Ciao Lorenzo! Hai un passato come componente di una band, com’è stato il passaggio a solista?

In realtà ho ancora un presente in una band, Miami & the Groovers, di cui sono il fondatore e ne faccio parte dal 2000 e che è in piena attività live. Comunque il passaggio a solista è stata una esigenza di mettermi in gioco, una sfida, soprattutto perché sono passato dallo scrivere in inglese all’italiano. Probabilmente i tempi erano maturi ed era una necessità.

Quali sono state le tue fonti di ispirazione?

Le mie fonti di ispirazioni sono molteplici, innanzitutto le esperienze che vivo direttamente e quelle che vedo vivere nelle vite degli altri, poi sicuramente il cinema, la letteratura e naturalmente la musica. Se dovessi citare qualche nome: Clint Eastwood, Francesco De Gregori, Bruce Springsteen, Cormac McCarthy, Federico Fellini, John Belushi, Rolling Stones, Elvis, Vinicio Capossela, Bob Dylan, Ennio Morricone, George Best, Pogues, Erri De Luca, Robert Redford, Quentin Tarantino, Gang e tanti altri.

Come mai la scelta di intitolare un singolo ““RIMINI 85””?

Dopo il primo singolo (Lei aspetta) che parlava di “qualcosa”, il secondo (Occhi verdi) che parlava di “qualcuno”, il terzo singolo parla di un “posto”. Un luogo come Rimini, una città dai due volti, quello euforico estivo e quello malinconico autunnale, una città che ti influenza sia nel modo di vivere, sia in quello di creare. Il brano è tra quelli più intimisti che andranno a formare il mio album “44” in uscita il 13 ottobre, un brano a cui sono molto legato e che vede la presenza di Federico Mecozzi (musicista di Ludovico Einaudi) al piano e violino e del chitarrista “Don” Antonio Gramentieri, due amici che con il loro strumento sanno dare delle sfumature e dei colori eccezionali.

Quale messaggio vorresti lanciare con la tua musica?
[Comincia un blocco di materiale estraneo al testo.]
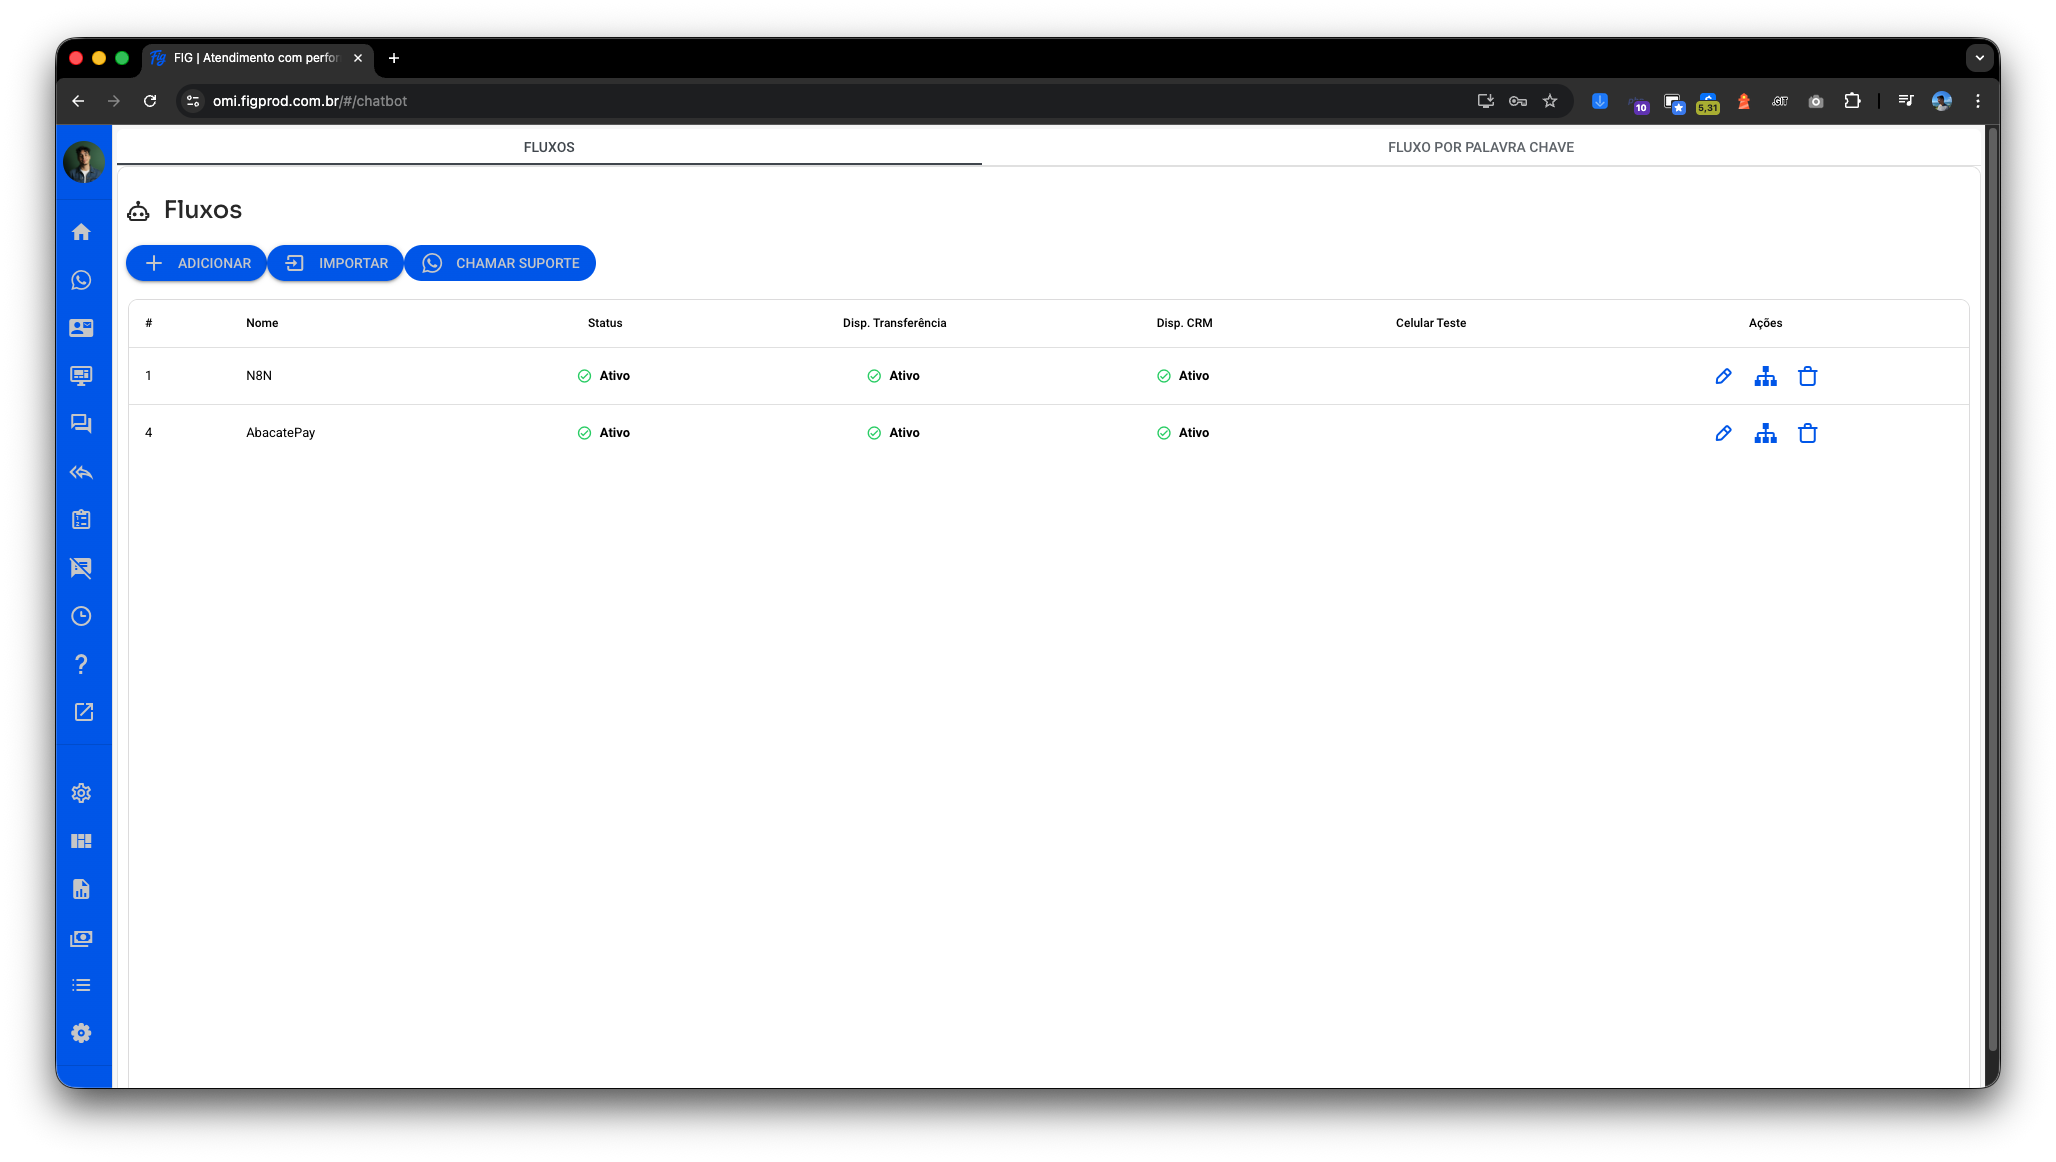
Task: Click the home icon in the sidebar
Action: click(x=82, y=232)
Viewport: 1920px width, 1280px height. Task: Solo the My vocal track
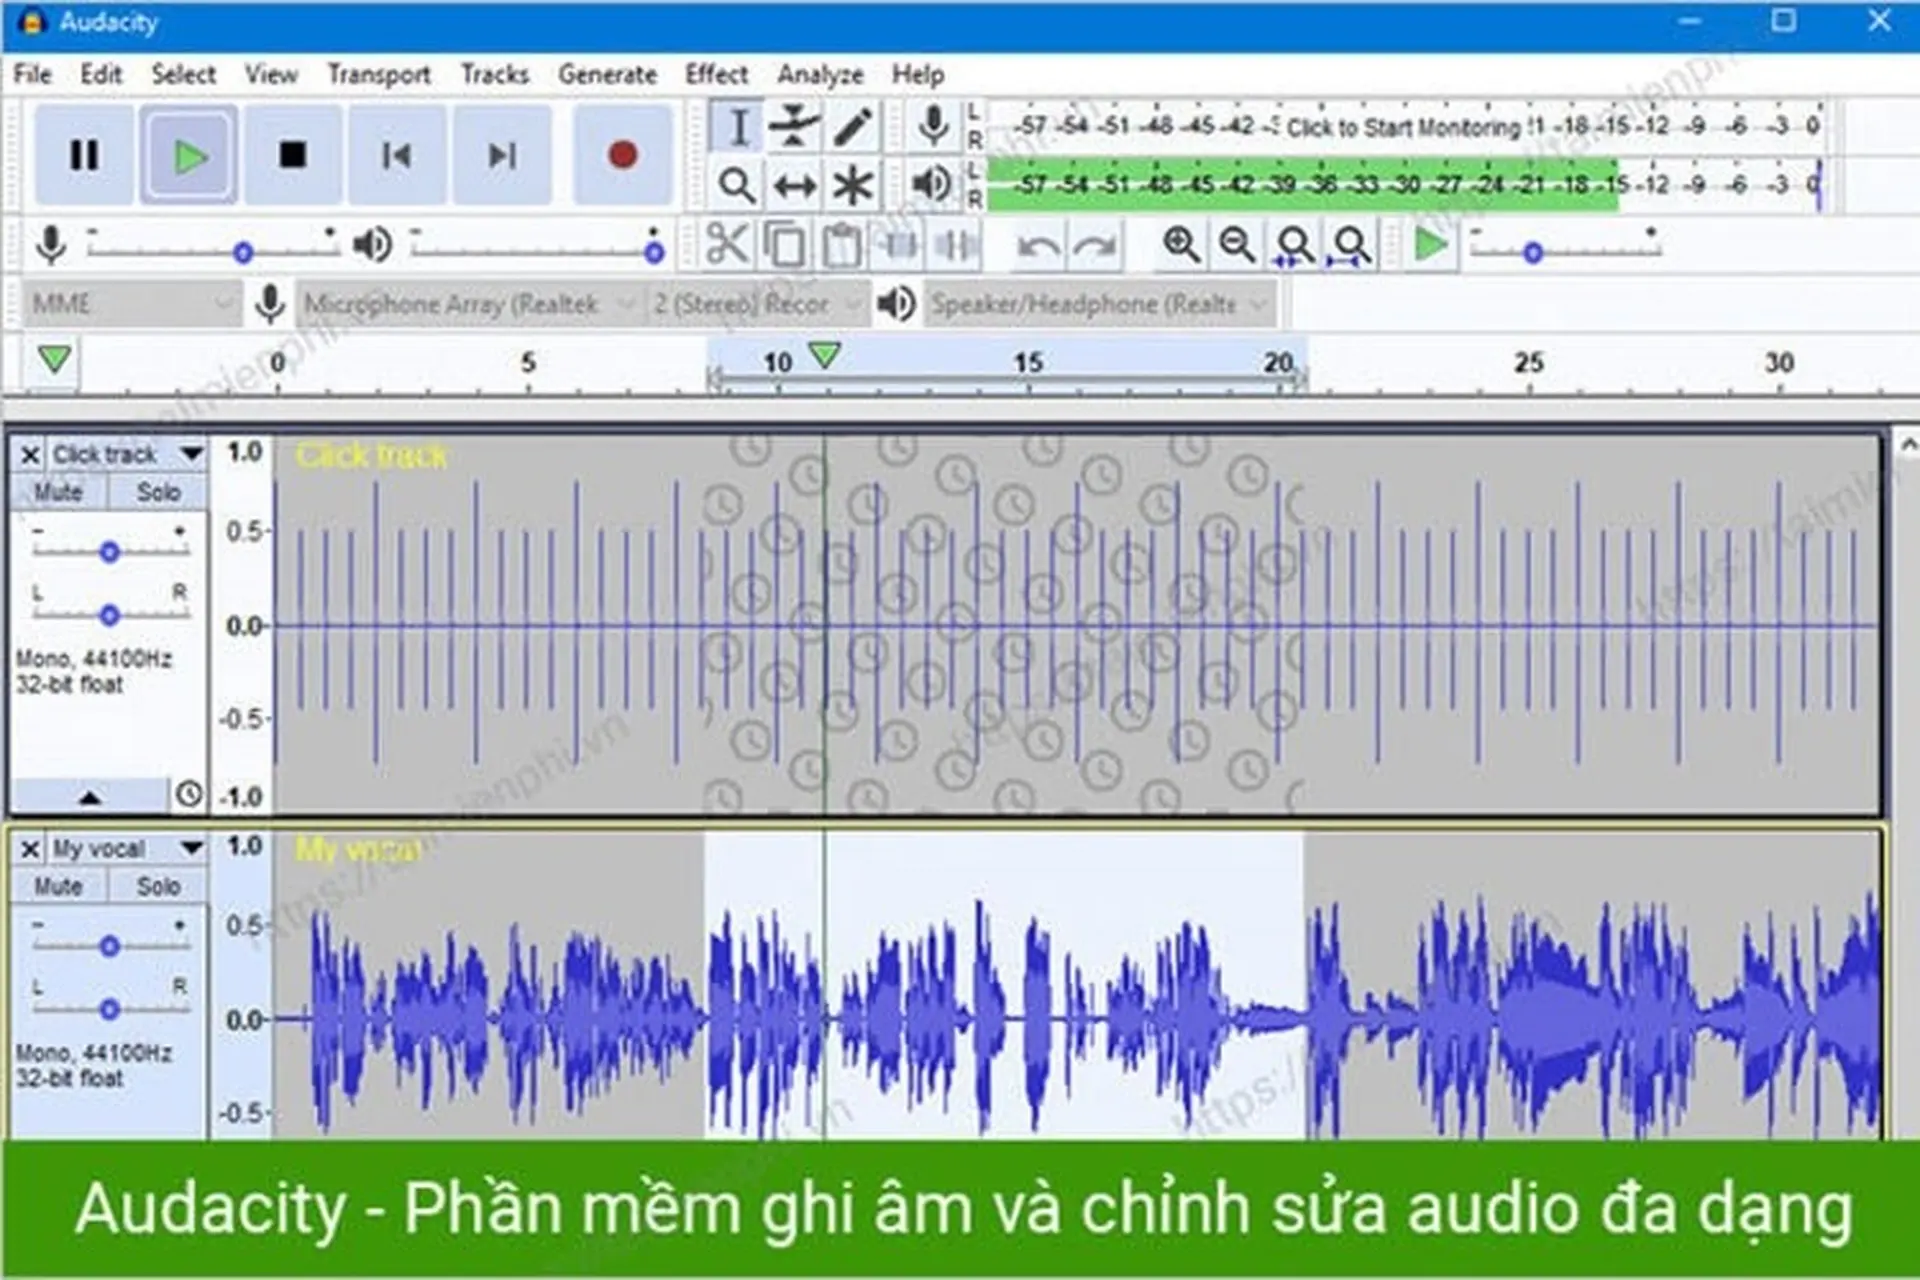click(x=158, y=885)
In realtà nessun messaggio, se hai una storia da raccontare raccontala. Deve essere una necessità, un’esigenza come lo è per me. Ho delle storie da raccontare, sperando che ci sia qualcuno che voglia ascoltarle quelle storie. L’unica cosa che vorrei dire ai giovani musicisti: prendete uno strumento, consumatevi le dita per suonarlo, mettete gli strumenti in un furgone e girate più che potete a suonare le vostre canzoni. La strada, il live sono le migliori palestre possibile, non fatevi illudere da chi vi propone scorciatoie per provare ad arrivare in alto velocemente.

Com’è stato lavorare con Federico Mecozzi e “Don Antonio” Gramentieri?

Come detto prima sono innanzitutto due persone che stimo umanamente oltre ad essere grandissimi musicisti che hanno calcato palchi e tour importanti. Entrambi hanno lavori solisti molto interessanti e collaborazioni di grande prestigio. Si sono messi al servizio della canzone “Rimini ’85” con grande spontaneità e naturalezza. Diciamo che non hanno dovuto ripetere le loro parti perché già al primo giro erano quasi perfette.

Fatti un augurio per il futuro che verrà!

Di poter continuare a portare in giro le mie canzoni, le mie storie in più posti possibili e che ci sia qualcuno che abbia voglia di ascoltarle.